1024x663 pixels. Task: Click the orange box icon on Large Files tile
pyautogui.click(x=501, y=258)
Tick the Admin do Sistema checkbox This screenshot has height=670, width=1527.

---------------

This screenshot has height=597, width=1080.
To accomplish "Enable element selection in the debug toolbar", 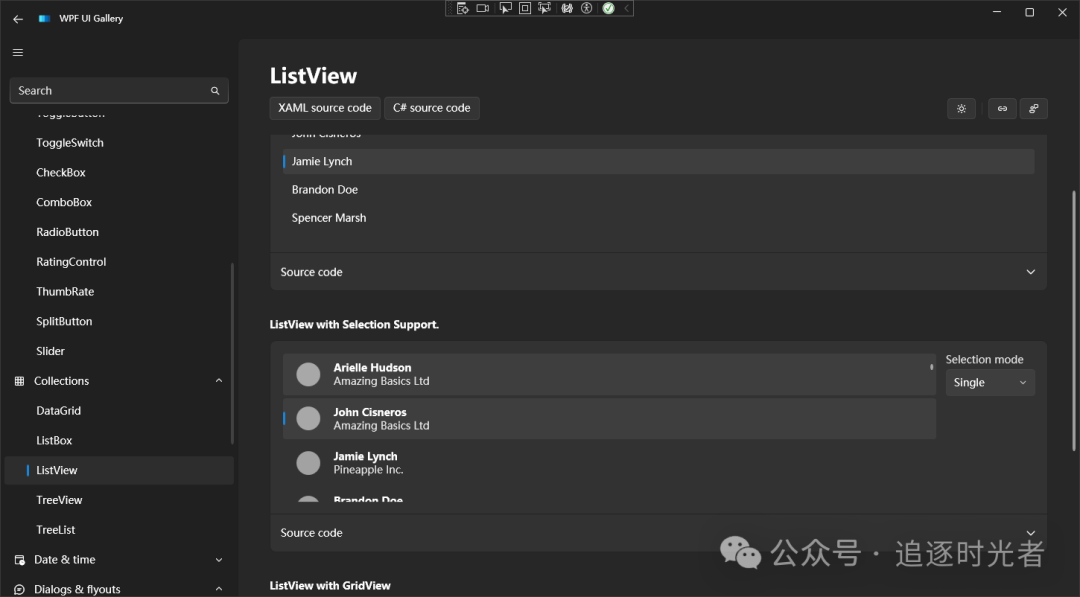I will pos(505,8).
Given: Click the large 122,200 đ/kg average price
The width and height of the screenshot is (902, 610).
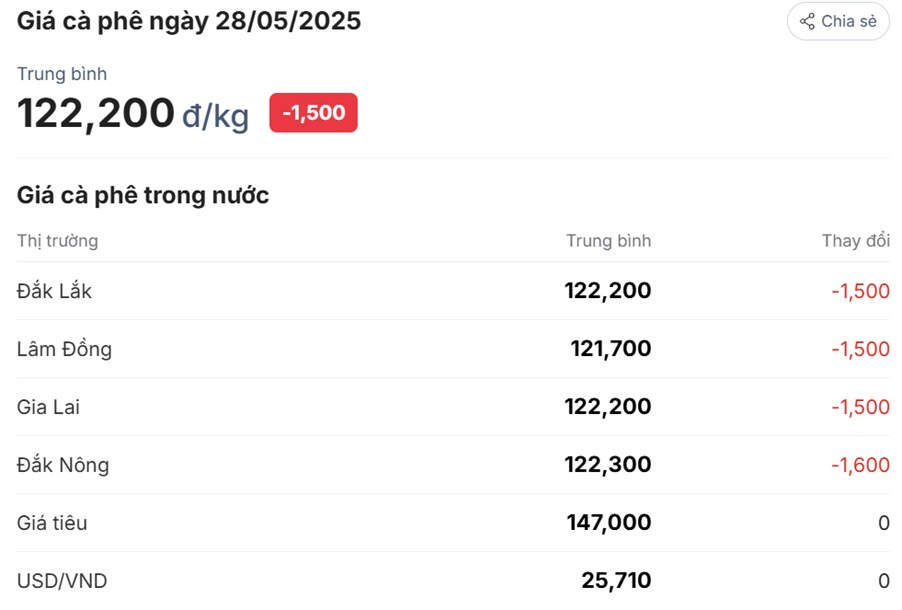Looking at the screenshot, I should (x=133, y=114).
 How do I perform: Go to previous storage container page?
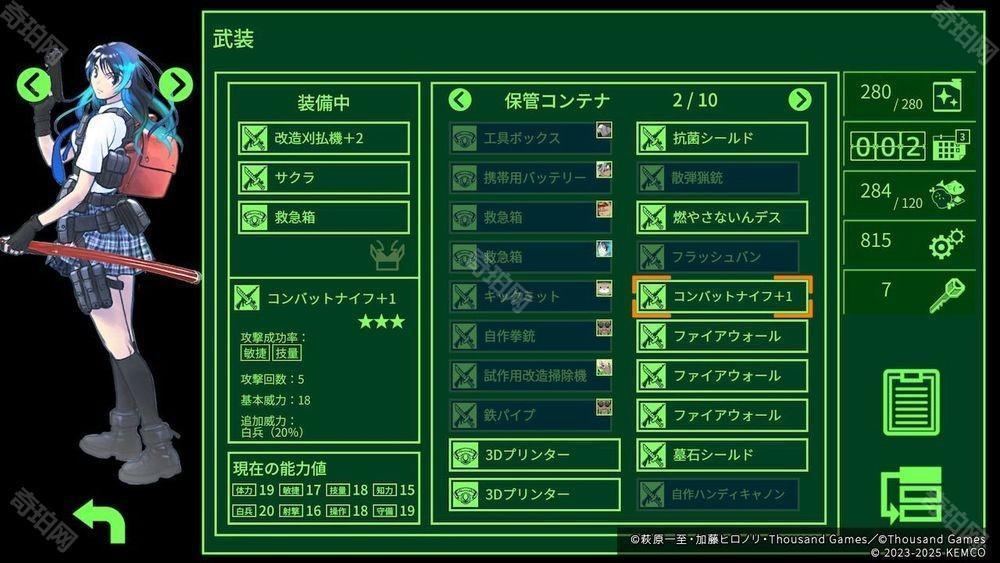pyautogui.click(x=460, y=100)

---------------

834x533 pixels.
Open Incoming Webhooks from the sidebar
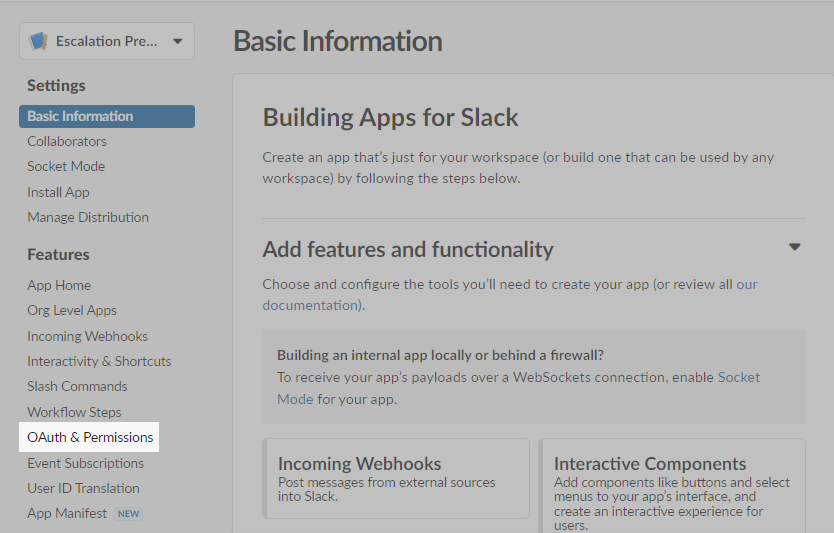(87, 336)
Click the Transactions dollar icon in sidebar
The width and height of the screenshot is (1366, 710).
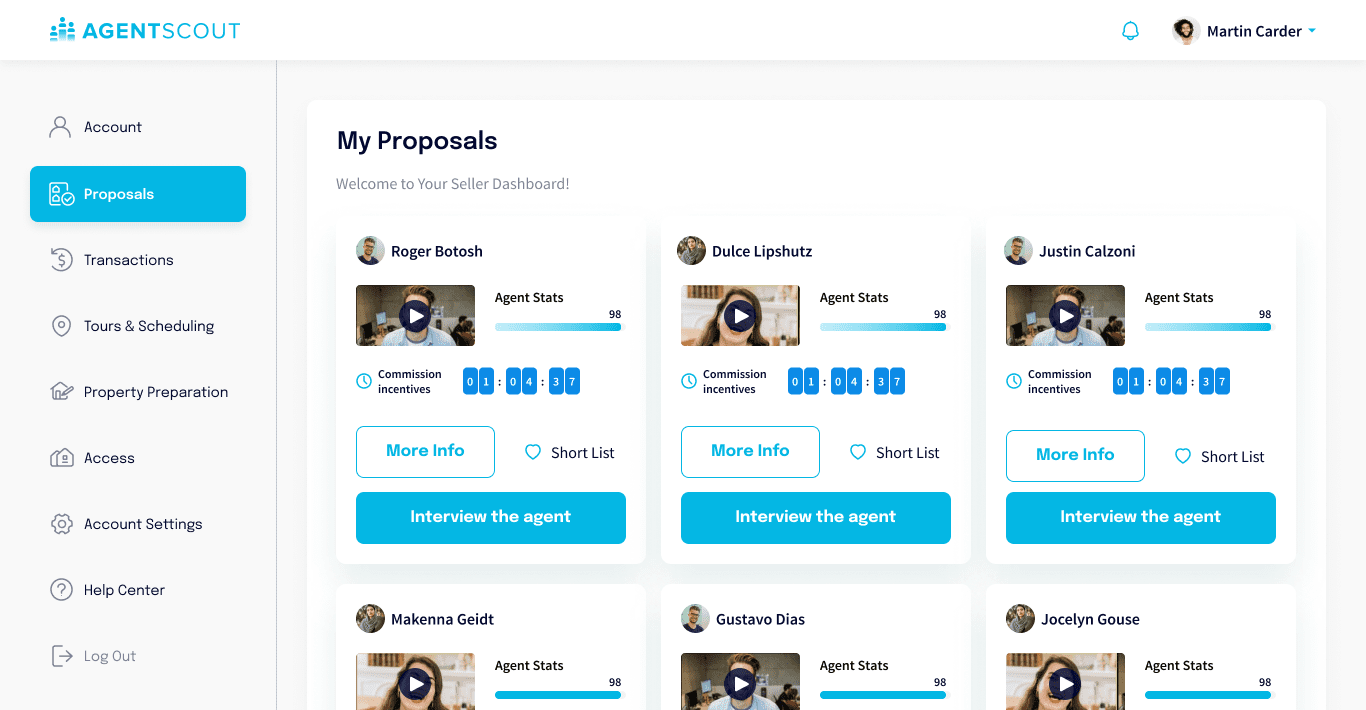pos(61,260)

---------------

> _The problem_: Using the entries above, repeat only the lines from the one containing "1024x663 pixels. Task: Click" through the one containing "Tick the Admin", end lines included.

> _Written answer_:
1024x663 pixels. Task: Click the orange box icon on Large Files tile
pyautogui.click(x=501, y=258)
Tick the Admin do Sistema checkbox This screenshot has height=670, width=1527.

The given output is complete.